Is there any flag that I forgot to specify in a parser or I have incorrect grammar?

Funny thing that I'm using ANTLR plugin in my IDE and when I'm testing my grammar in here this plugin correctly responds with line 1:2 token recognition error at: '*'

Full source code: https://github.com/EvgeniyZ/PolynomialCanonicForm

I'm using ANTLR 4.8-complete.jar

Edit

I tried to add to a grammar rule

parse           : canonical EOF
                ;

Still no luck here

1
Remember there are two recognizers here: a lexer and a parser. Each can have an error listener added. Your code adds a listener for the parser, but you don't add one for the lexer (see CanonicalFormer.cs). So, it'll run the default for the lexer. Both default error handlers are quite primitive. Also, you should use Antlr4BuildTasks for builds that use Antlr.Runtime.Standard, i.e., in Polynomial.WebApi.csproj. Just search for Antlr4BuildTasks and read the instructions. --Ken - kaby76

1 Answers

1
votes

What happens if you do this:

parse
 : canonical EOF
 ;

and also invoke this rule:

var tree = parser.parse();

By adding the EOF token (end of input), you are forcing the parser to consume all tokens, which should result in an error when the parser cannot handle them properly.
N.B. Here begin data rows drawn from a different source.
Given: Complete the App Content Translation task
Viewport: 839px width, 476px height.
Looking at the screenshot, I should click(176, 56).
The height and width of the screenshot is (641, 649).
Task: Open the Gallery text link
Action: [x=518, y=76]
Funny thing that I'm using ANTLR plugin in my IDE and when I'm testing my grammar in here this plugin correctly responds with line 1:2 token recognition error at: '*'

That is what the lexer emits on the std.err stream. The lexer just reports this warning and goes its merry way. So the lexer just ignores these chars and therefor never end up in the parser. If you add the following line at the end of your lexer:

// Fallback rule: matches any single character if not matched by another lexer rule
UNKNOWN : . ;

then the * and @ chars will be sent to the parser as UNKNOWN tokens and should then cause recognition errors.